CUDA does offer techniques that hide some of the transfer cost:

  • CUDA streams — overlap transfers with kernel execution by using multiple streams, so the GPU keeps computing while the next transfer is in flight.
  • Pinned (page-locked) memory — direct DMA between system RAM and the GPU, up to 2× higher bandwidth than pageable memory.
  • CUDA / DirectX interop — when output goes to a display rather than back to system RAM, the framebuffer can stay GPU-resident.

These are real wins, but none of them compensate for fundamentally inadequate PCIe bandwidth. If a card is wired to a x4 slot when it needs x16, no amount of streaming heroics gets the bytes through.

For multi-capture-card production systems, AMD EPYC is the sane platform — the lane count is generous enough to avoid every compromise.

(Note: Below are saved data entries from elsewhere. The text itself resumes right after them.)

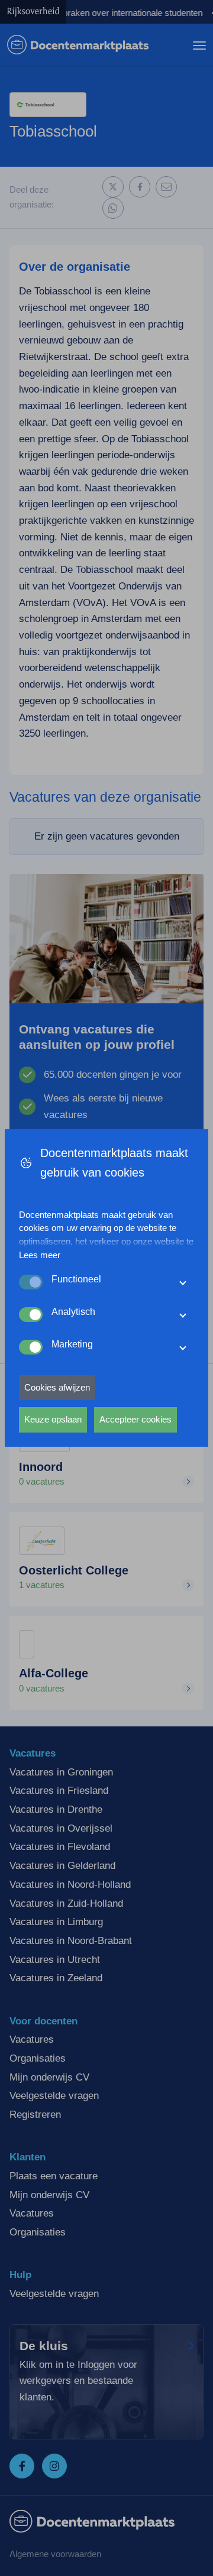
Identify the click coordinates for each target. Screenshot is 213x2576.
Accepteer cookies (135, 1419)
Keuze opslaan (53, 1419)
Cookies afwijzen (57, 1387)
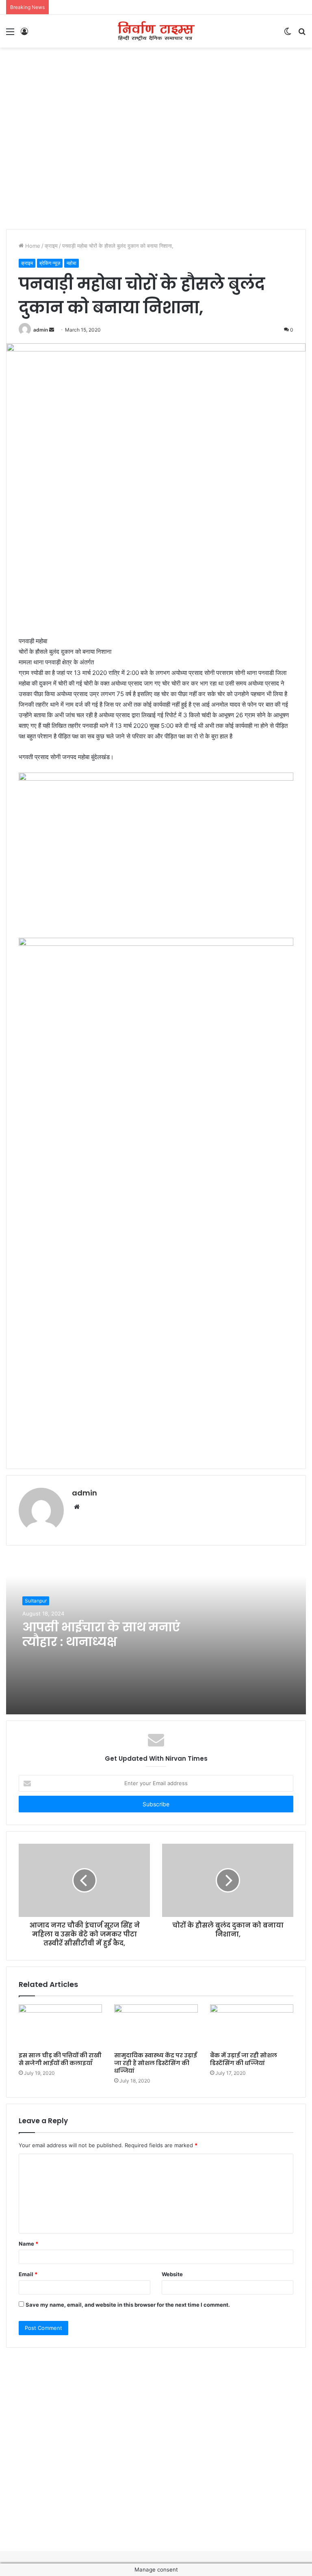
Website (172, 2274)
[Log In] (24, 34)
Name (28, 2243)
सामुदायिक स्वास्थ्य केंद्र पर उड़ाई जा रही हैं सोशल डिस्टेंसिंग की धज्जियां (155, 2063)
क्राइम (51, 245)
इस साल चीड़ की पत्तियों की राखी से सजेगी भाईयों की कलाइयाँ (60, 2059)
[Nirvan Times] (156, 31)
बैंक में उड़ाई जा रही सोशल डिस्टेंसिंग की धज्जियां (243, 2059)
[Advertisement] (156, 74)
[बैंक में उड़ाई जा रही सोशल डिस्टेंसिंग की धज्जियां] (251, 2026)
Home (32, 245)
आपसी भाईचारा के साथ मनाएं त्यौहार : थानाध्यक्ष (101, 1634)
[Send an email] (51, 330)
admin (40, 330)
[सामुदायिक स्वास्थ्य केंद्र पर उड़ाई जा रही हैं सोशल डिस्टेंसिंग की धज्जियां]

EPYC 9004 / 9005 (Genoa / Turin)

  • 128 PCIe 5.0 lanes per socket.
  • In dual-socket setups, 64 lanes per CPU are reserved for the inter-socket Infinity Fabric link, leaving 128 lanes total exposed to devices.
  • 12 channels of DDR5 memory for the kind of bandwidth-intensive work Composer thrives on.

EPYC 8004

  • 96 PCIe 5.0 lanes per socket.
  • Single-socket design optimised for compact deployments — fits in a 1U or 2U chassis with sensible thermals.
  • Lower power consumption than the 9004 / 9005 — useful for mobile production units (broadcast trucks, flyaway kits).
  • 6 channels of DDR5.

Sample configuration

A balanced professional rig on an EPYC 9004 host:

Component PCIe lanes
NVIDIA RTX 4090 / 5090 x16 Gen 5
Decklink Duo 2 #1 x4 Gen 2
Decklink Duo 2 #2 x4 Gen 2
Decklink Quad HDMI x8 Gen 3
NVMe RAID controller x8 Gen 4
10 GbE NIC x4 Gen 3
Total 44 lanes

44 lanes used out of 128 available — full GPU bandwidth, no compromises, room for future expansion.

Summary recommendations

  • Audit PCIe lanes before specifying hardware. Count the GPU, every capture card, NVMe storage, networking, and any chipset overhead. Compare against the CPU's published lane budget.
  • Avoid consumer platforms for multi-capture-card deployments. 20–28 lanes force unacceptable compromises.
  • Choose EPYC 8004 / 9004 / 9005 for professional installations when you have multiple capture cards and a dedicated GPU. The 96–128 PCIe 5.0 lanes eliminate the lane budget as a constraint.
  • PCIe Gen 5 helps the GPU, not capture cards. Decklink cards remain at Gen 2 / 3 native speeds. Plan around the bottleneck, not the marketing.

For per-host tuning beyond hardware sizing, see Tuning for maximum performance above.